Open banking: The nature of digital ecosystems
It is impossible to adress the subject of open banking without looking at the nature of digital ecosystems. While regulatory changes may act as a catalyst for open banking, the growth and nature of digital ecosystems is in my opinion the primary driving force behind the open banking paradigm.
The banking industry is facing many of the same perils as the telco and media industry has been though in the latter years, and the primary challengers are the same ones that have been feasting at the media and telco’s profit margins for more than a decade. These are the four horsemen of the incumbents apocalypse (Google, Apple, Facebook and Amazon). While they are vastly different in many ways, they all share the traits of a succesful digital ecosystem.

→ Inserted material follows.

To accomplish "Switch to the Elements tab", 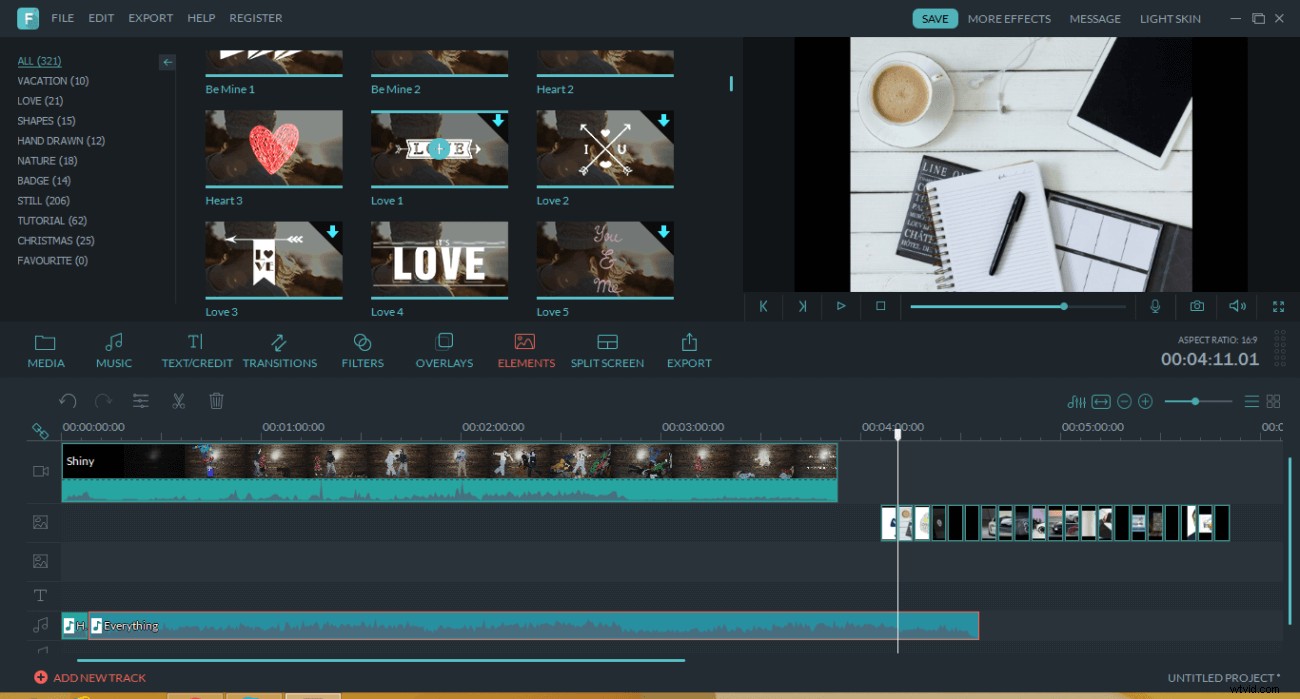I will pyautogui.click(x=525, y=350).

Every digital ecosystem starts out as a digital platform, and according to World Economic Forum the platform economy is expected to disrupt all, or certainly, most existing industrial sectors while stimulating the birth of many new ones. According to Irving Wladawsky-Berger of MIT, a platform or complement strategy differs from a product strategy in that it requires an external ecosystem to generate complementary product or service innovations and build positive feedback between the complements and the platform. The effect is much greater potential for innovation and growth than a single product-oriented firm can generate alone. Scale increases the value of a digital ecosystem, helping it attract more complementary offerings which in turn brings in more users and increase the value of the ecosystem. A succesful digital ecossytem manage to repeat this process.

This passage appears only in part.